Moreover, Goldman believes it was a subversive script, hiding an intelligent film in the guise of an action movie, allowing Verhoeven to have his cake and eat it — a trick they had already pulled off with
Total Recall,
in which the audience gets to enjoy an action-packed Arnie movie despite the fact that it takes place almost entirely inside the putative hero’s head. “We presented it in the way of
Total Recall,”
Verhoeven confirms, “so you can be looking at this movie completely in a non-involved way, just Arnold and adventure: he gets caged, he nearly gets castrated, he finds a girl — this beautiful Arab princess — and he has to kill the bad guys, and then he decides that the best part of life would be to be on his farm with his Arab wife. You could see it on that level. But there were also these other levels: the anti-Semitism, the anti-Arab thinking, prejudices left and right.

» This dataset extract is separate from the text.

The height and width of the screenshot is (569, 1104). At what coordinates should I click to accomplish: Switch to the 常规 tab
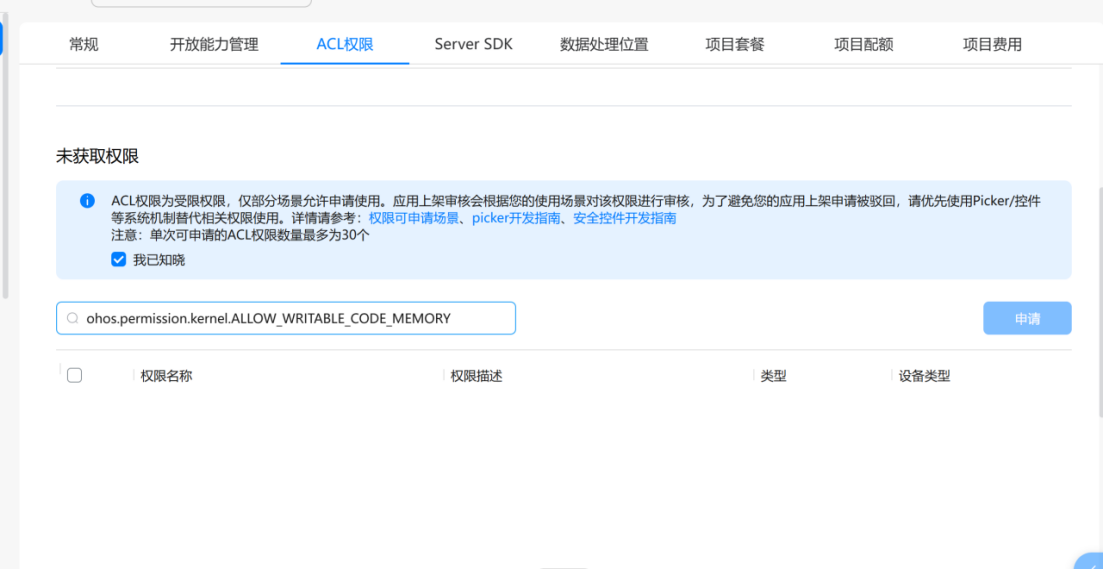(x=84, y=44)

“You could say the movie was also pro-Arab, or certainly not anti-Arab — there are bad Christians and good Christians, bad Arabs and good Arabs, but most of the Arabs seem to be okay, so it doesn’t fit into this [attitude of] looking at Arabs as evil people. It wasn’t the Arabs that persecuted the Jews, it was the Christians, with a couple of thousand years of anti-Semitic thinking. In the year 1000 this was common thinking. Even the Gospels, especially the Gospel of John, are permeated by anti-Semitic thinking. So I think we wanted to express that without hitting it hard.” Goldman recalls that the script was an indictment of the Crusades specifically, but, more generally “it was an anti-war statement, basically saying that the Christians had no business going there. That’s not how Hollywood would do it,” he concludes, “but at Carolco we were free to do what we wanted.” Verhoeven, for his part, wanted to do for the Crusades what Oliver Stone, among others, had done for Vietnam, and revisionist Westerns had done for the ignoble conquest of the American West. “If you see other movies about the Crusades,” he explains, “Christianity is saving the world in Jerusalem, and there is this absolute claim of Christianity that that city should be their property. So for the last four hundred years they have desperately tried to get it, and [they believe] that if it’s not to be in Christian hands, at least it has to be fully in Jewish hands.”